Ribosomal protein S18 acetyltransferase RimI is responsible for the acetylation of elongation factor Tu.

N-terminal acetylation is widespread in the eukaryotic proteome but in bacteria is restricted to a small number of proteins mainly involved in translation. It was long known that elongation factor Tu (EF-Tu) is N-terminally acetylated, whereas the enzyme responsible for this process was unclear. Here, we report that RimI acetyltransferase, known to modify ribosomal protein S18, is likewise responsible for N-acetylation of the EF-Tu. With the help of inducible tufA expression plasmid, we demonstrated that the acetylation does not alter the stability of EF-Tu. Binding of aminoacyl tRNA to the recombinant EF-Tu in vitro was found to be unaffected by the acetylation. At the same time, with the help of fast kinetics methods, we demonstrate that an acetylated variant of EF-Tu more efficiently accelerates A-site occupation by aminoacyl-tRNA, thus increasing the efficiency of in vitro translation. Finally, we show that a strain devoid of RimI has a reduced growth rate, expanded to an evolutionary timescale, and might potentially promote conservation of the acetylation mechanism of S18 and EF-Tu. This study increased our understanding of the modification of bacterial translation apparatus.

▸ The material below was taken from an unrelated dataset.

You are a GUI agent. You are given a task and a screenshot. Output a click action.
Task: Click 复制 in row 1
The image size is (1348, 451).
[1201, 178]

Comprehensive Functional Analysis of Escherichia coli Ribosomal RNA Methyltransferases.

Ribosomal RNAs in all organisms are methylated. The functional role of the majority of modified nucleotides is unknown. We systematically questioned the influence of rRNA methylation in Escherichia coli on a number of characteristics of bacterial cells with the help of a set of rRNA methyltransferase (MT) gene knockout strains from the Keio collection. Analysis of ribosomal subunits sedimentation profiles of the knockout strains revealed a surprisingly small number of rRNA MT that significantly affected ribosome assembly. Accumulation of the assembly intermediates was observed only for the rlmE knockout strain whose growth was retarded most significantly among other rRNA MT knockout strains. Accumulation of the 17S rRNA precursor was observed for rsmA(ksgA) knockout cells as well as for cells devoid of functional rsmB and rlmC genes. Significant differences were found among the WT and the majority of rRNA MT knockout strains in their ability to sustain exogenous protein overexpression. While the majority of the rRNA MT knockout strains supported suboptimal reporter gene expression, the strain devoid of the rsmF gene demonstrated a moderate increase in the yield of ectopic gene expression. Comparative 2D protein gel analysis of rRNA MT knockout strains revealed only minor perturbations of the proteome.